[MATERIAL PROVIDED]
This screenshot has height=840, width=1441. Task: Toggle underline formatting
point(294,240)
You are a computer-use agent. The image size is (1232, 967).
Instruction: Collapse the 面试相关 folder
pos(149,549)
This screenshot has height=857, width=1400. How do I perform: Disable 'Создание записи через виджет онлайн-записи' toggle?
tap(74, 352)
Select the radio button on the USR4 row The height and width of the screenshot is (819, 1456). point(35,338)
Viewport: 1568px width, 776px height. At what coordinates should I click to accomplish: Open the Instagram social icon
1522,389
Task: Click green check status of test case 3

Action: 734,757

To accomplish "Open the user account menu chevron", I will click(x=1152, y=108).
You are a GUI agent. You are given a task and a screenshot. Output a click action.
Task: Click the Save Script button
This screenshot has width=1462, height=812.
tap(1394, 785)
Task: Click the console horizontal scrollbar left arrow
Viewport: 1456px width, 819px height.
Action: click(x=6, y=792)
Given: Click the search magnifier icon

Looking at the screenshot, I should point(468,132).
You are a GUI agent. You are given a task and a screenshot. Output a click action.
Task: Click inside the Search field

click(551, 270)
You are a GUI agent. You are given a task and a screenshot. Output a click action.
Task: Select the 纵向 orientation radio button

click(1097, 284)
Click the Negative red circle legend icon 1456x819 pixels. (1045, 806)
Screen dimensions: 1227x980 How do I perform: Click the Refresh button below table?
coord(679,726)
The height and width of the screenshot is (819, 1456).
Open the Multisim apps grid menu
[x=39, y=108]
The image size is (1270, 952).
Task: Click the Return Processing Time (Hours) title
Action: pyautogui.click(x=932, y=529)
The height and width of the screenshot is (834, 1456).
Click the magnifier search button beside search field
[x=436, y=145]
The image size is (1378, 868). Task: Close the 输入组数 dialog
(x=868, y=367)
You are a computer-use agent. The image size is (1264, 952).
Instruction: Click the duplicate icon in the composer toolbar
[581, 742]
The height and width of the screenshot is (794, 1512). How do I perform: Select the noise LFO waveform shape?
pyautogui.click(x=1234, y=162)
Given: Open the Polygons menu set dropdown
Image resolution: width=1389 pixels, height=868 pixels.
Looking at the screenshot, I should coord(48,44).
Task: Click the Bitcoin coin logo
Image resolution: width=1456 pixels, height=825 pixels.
[/MATERIAL PROVIDED]
**YOUR GOAL**
Reproduce every record in full, keeping each one exactly as it reads.

**EXERCISE OUTPUT**
This screenshot has height=840, width=1441. Task: Toggle underline formatting
point(294,240)
You are a computer-use agent. The image size is (1232, 967).
Instruction: Collapse the 面试相关 folder
pos(149,549)
This screenshot has height=857, width=1400. How do I perform: Disable 'Создание записи через виджет онлайн-записи' toggle?
tap(74, 352)
Select the radio button on the USR4 row The height and width of the screenshot is (819, 1456). point(35,338)
Viewport: 1568px width, 776px height. At what coordinates should I click to accomplish: Open the Instagram social icon
1522,389
Task: Click green check status of test case 3

Action: 734,757

To accomplish "Open the user account menu chevron", I will click(x=1152, y=108).
You are a GUI agent. You are given a task and a screenshot. Output a click action.
Task: Click the Save Script button
This screenshot has width=1462, height=812.
tap(1394, 785)
Task: Click the console horizontal scrollbar left arrow
Viewport: 1456px width, 819px height.
Action: click(x=6, y=792)
Given: Click the search magnifier icon

Looking at the screenshot, I should point(468,132).
You are a GUI agent. You are given a task and a screenshot. Output a click action.
Task: Click inside the Search field

click(551, 270)
You are a GUI agent. You are given a task and a screenshot. Output a click action.
Task: Select the 纵向 orientation radio button

click(1097, 284)
Click the Negative red circle legend icon 1456x819 pixels. (1045, 806)
Screen dimensions: 1227x980 How do I perform: Click the Refresh button below table?
coord(679,726)
The height and width of the screenshot is (819, 1456).
Open the Multisim apps grid menu
[x=39, y=108]
The image size is (1270, 952).
Task: Click the Return Processing Time (Hours) title
Action: pyautogui.click(x=932, y=529)
The height and width of the screenshot is (834, 1456).
Click the magnifier search button beside search field
[x=436, y=145]
The image size is (1378, 868). Task: Close the 输入组数 dialog
(x=868, y=367)
You are a computer-use agent. The image size is (1264, 952).
Instruction: Click the duplicate icon in the composer toolbar
[581, 742]
The height and width of the screenshot is (794, 1512). How do I perform: Select the noise LFO waveform shape?
pyautogui.click(x=1234, y=162)
Given: Open the Polygons menu set dropdown
Image resolution: width=1389 pixels, height=868 pixels.
Looking at the screenshot, I should coord(48,44).
Task: Click the Bitcoin coin logo
Image resolution: width=1456 pixels, height=825 pixels.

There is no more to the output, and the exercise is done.